Who are you sailing with this year?

“I am sailing on Ichi Ban. The pressure is certainly on as the boat was the overall winner last year, so lots to live up to. We also have high expectations. Whilst there is always an element of things you can’t control when you are flying along the coast down to Hobart, preparation plays a big part in victory, and for us that started in September.”

Tell us more about that preparation.

“We have been doing a number of races. Hamilton Race Week, then the CYCA AUDI Bluewater Series, which is a series of offshore races that we used to help tune up the boat for Hobart. We have also been working very closely with the sailmakers and designers at North Sails to get everything optimized for the race, especially as Ichi Ban is a relatively new boat to our team. We have spent a lot of time looking at the boat’s data and performance, learning its strengths and weaknesses and trying to eliminate the weakness where possible. One thing we have been seeing is reaching struts, they have made a big impact on performance and how some of the reaching sails cross over. We’ve done a lot of work on that, figuring out how to get all that going properly.”

Talk us through the sail wardrobe on Ichi Ban.

“The upwind inventory is based around the successful Super Series designs, slightly optimized for an offshore environment with the mainsail having three reef points and the head width slightly reduced.

“The downwind and reaching sails are where the miles are done, and there are some very difficult decisions to make based upon the forecast. Out of eight downwind sails, we are only allowed to carry five. Understanding how our inventory performs in different conditions allows us to make educated decisions on sail choice.”

“We don’t have anything special just for this race. It’s more about maximizing and understanding our inventory so we know what we need to take for the forecasted conditions… and making sure we have all our bases covered.”

How do you make those final sail choices?

“The final weather forecast determines whether you are going to get an absolute gale or not and that does affect sail choice. But what is really important is knowing what your sails can do, so that you can be sure you have the angles and possibilities covered. Reaching sails are obviously a pretty important part of the inventory and we’ve got a couple of reaching sails that do cross over a bit. But you have got to know when they’re good and when they’re not. We are limited to five spinnakers, so we do have to leave some sails behind. That means we’ve got to understand how we can optimize what we have for the conditions we expect.”

What modifications have you made to the boat for the race?

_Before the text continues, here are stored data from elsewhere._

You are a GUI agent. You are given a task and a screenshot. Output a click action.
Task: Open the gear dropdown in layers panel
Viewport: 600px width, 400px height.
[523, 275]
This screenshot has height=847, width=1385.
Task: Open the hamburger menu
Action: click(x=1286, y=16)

We did a lot of the warm up events with our inshore rig and just recently switched to our offshore mast, because it is capable of dealing with the Sydney-Hobart! It’s (pretty much) bulletproof and we can go hard upwind with it in big breeze. For the mainsail, this will be its third Sydney-Hobart. It’s done plenty of work, but it’s still awesome and we know what it can do for us.

What are the key elements for doing well in a race like this?

“You have to keep the boat going twenty-four hours a day at maximum performance levels if you want to win. Keeping the boat fast all the time – that is where the gains are. It is very easy to go off the boil for a couple of hours during the day or during the night and lose a mile or so. It’s so important that everyone can drive and trim, everyone knows sail crossovers and choices, and there is a good watch system so everyone can be fully dialed in all the time.

“There is also a mental part of this (and any) offshore race. The way I view it is that you have got to win your class first. If you win that, racing against the people who are in the same bit of water as you with the same wind, then fingers crossed everything will align so you can get the overall win. I think we will be one of the handicap favorites, but things can be different on the day. Nobody can take anything for granted on this race. We know we’ll have to work really hard to win but we’ve done a lot of preparation so hopefully it will all come together.”

Any final comments?

“I’m really excited to be part of the Ichi Ban and North Sails team for the first time in this race. It’s amazing to see the build up from the North side as well as working on getting Ichi Ban ready to go. I love the fact that we are going to see so many of our boats and sails out there in this amazing race.

“Happy Sailing and see you all in Hobart!”